What to work on:
Your reply should contain every record, restated word for word.

- Opening Delimiter -

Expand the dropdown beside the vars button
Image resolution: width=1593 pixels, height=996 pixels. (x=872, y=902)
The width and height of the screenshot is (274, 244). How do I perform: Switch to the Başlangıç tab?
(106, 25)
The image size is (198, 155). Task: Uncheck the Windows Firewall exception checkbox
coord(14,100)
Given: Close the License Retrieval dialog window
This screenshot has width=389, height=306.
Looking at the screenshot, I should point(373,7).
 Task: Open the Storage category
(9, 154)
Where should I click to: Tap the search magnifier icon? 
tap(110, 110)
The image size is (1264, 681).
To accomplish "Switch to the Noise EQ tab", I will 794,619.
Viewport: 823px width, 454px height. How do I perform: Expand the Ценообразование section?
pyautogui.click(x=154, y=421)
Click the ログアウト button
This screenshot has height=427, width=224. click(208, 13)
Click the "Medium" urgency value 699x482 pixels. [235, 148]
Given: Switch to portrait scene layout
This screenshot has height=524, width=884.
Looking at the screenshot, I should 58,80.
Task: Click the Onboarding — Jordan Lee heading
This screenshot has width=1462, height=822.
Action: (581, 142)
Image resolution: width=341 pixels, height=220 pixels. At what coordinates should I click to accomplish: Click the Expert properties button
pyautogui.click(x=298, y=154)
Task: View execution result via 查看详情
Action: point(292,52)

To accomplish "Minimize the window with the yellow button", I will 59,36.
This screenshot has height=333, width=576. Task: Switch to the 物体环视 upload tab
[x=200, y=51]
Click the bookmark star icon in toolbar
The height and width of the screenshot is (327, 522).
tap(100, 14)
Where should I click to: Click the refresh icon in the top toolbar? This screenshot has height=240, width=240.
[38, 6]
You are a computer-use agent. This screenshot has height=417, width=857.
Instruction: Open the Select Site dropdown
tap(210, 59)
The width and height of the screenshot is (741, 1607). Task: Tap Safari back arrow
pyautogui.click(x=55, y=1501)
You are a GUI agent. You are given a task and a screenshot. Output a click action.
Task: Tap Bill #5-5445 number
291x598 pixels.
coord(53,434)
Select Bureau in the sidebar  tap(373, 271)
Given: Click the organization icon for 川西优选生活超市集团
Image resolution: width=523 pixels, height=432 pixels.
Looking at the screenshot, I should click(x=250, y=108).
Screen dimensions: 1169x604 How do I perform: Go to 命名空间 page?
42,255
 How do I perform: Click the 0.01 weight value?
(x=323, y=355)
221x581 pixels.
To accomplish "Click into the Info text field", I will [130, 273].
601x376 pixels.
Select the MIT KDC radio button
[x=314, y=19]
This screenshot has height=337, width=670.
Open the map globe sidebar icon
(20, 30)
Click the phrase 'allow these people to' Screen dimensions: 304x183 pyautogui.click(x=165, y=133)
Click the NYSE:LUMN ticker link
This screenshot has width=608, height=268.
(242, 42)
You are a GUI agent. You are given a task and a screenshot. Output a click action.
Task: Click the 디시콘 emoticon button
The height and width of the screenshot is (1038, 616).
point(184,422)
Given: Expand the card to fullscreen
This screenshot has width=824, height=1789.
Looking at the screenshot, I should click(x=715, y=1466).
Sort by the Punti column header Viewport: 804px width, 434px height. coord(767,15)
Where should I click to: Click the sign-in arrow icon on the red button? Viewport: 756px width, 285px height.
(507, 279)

- Closing Delimiter -

Response box:
Expand the dropdown beside the vars button
Image resolution: width=1593 pixels, height=996 pixels. (x=872, y=902)
The width and height of the screenshot is (274, 244). How do I perform: Switch to the Başlangıç tab?
(106, 25)
The image size is (198, 155). Task: Uncheck the Windows Firewall exception checkbox
coord(14,100)
Given: Close the License Retrieval dialog window
This screenshot has width=389, height=306.
Looking at the screenshot, I should point(373,7).
 Task: Open the Storage category
(9, 154)
Where should I click to: Tap the search magnifier icon? 
tap(110, 110)
The image size is (1264, 681).
To accomplish "Switch to the Noise EQ tab", I will 794,619.
Viewport: 823px width, 454px height. How do I perform: Expand the Ценообразование section?
pyautogui.click(x=154, y=421)
Click the ログアウト button
This screenshot has height=427, width=224. click(208, 13)
Click the "Medium" urgency value 699x482 pixels. [235, 148]
Given: Switch to portrait scene layout
This screenshot has height=524, width=884.
Looking at the screenshot, I should 58,80.
Task: Click the Onboarding — Jordan Lee heading
This screenshot has width=1462, height=822.
Action: (581, 142)
Image resolution: width=341 pixels, height=220 pixels. At what coordinates should I click to accomplish: Click the Expert properties button
pyautogui.click(x=298, y=154)
Task: View execution result via 查看详情
Action: point(292,52)

To accomplish "Minimize the window with the yellow button", I will 59,36.
This screenshot has height=333, width=576. Task: Switch to the 物体环视 upload tab
[x=200, y=51]
Click the bookmark star icon in toolbar
The height and width of the screenshot is (327, 522).
tap(100, 14)
Where should I click to: Click the refresh icon in the top toolbar? This screenshot has height=240, width=240.
[38, 6]
You are a computer-use agent. This screenshot has height=417, width=857.
Instruction: Open the Select Site dropdown
tap(210, 59)
The width and height of the screenshot is (741, 1607). Task: Tap Safari back arrow
pyautogui.click(x=55, y=1501)
You are a GUI agent. You are given a task and a screenshot. Output a click action.
Task: Tap Bill #5-5445 number
291x598 pixels.
coord(53,434)
Select Bureau in the sidebar  tap(373, 271)
Given: Click the organization icon for 川西优选生活超市集团
Image resolution: width=523 pixels, height=432 pixels.
Looking at the screenshot, I should click(x=250, y=108).
Screen dimensions: 1169x604 How do I perform: Go to 命名空间 page?
42,255
 How do I perform: Click the 0.01 weight value?
(x=323, y=355)
221x581 pixels.
To accomplish "Click into the Info text field", I will [130, 273].
601x376 pixels.
Select the MIT KDC radio button
[x=314, y=19]
This screenshot has height=337, width=670.
Open the map globe sidebar icon
(20, 30)
Click the phrase 'allow these people to' Screen dimensions: 304x183 pyautogui.click(x=165, y=133)
Click the NYSE:LUMN ticker link
This screenshot has width=608, height=268.
(242, 42)
You are a GUI agent. You are given a task and a screenshot. Output a click action.
Task: Click the 디시콘 emoticon button
The height and width of the screenshot is (1038, 616).
point(184,422)
Given: Expand the card to fullscreen
This screenshot has width=824, height=1789.
Looking at the screenshot, I should click(x=715, y=1466).
Sort by the Punti column header Viewport: 804px width, 434px height. coord(767,15)
Where should I click to: Click the sign-in arrow icon on the red button? Viewport: 756px width, 285px height.
(507, 279)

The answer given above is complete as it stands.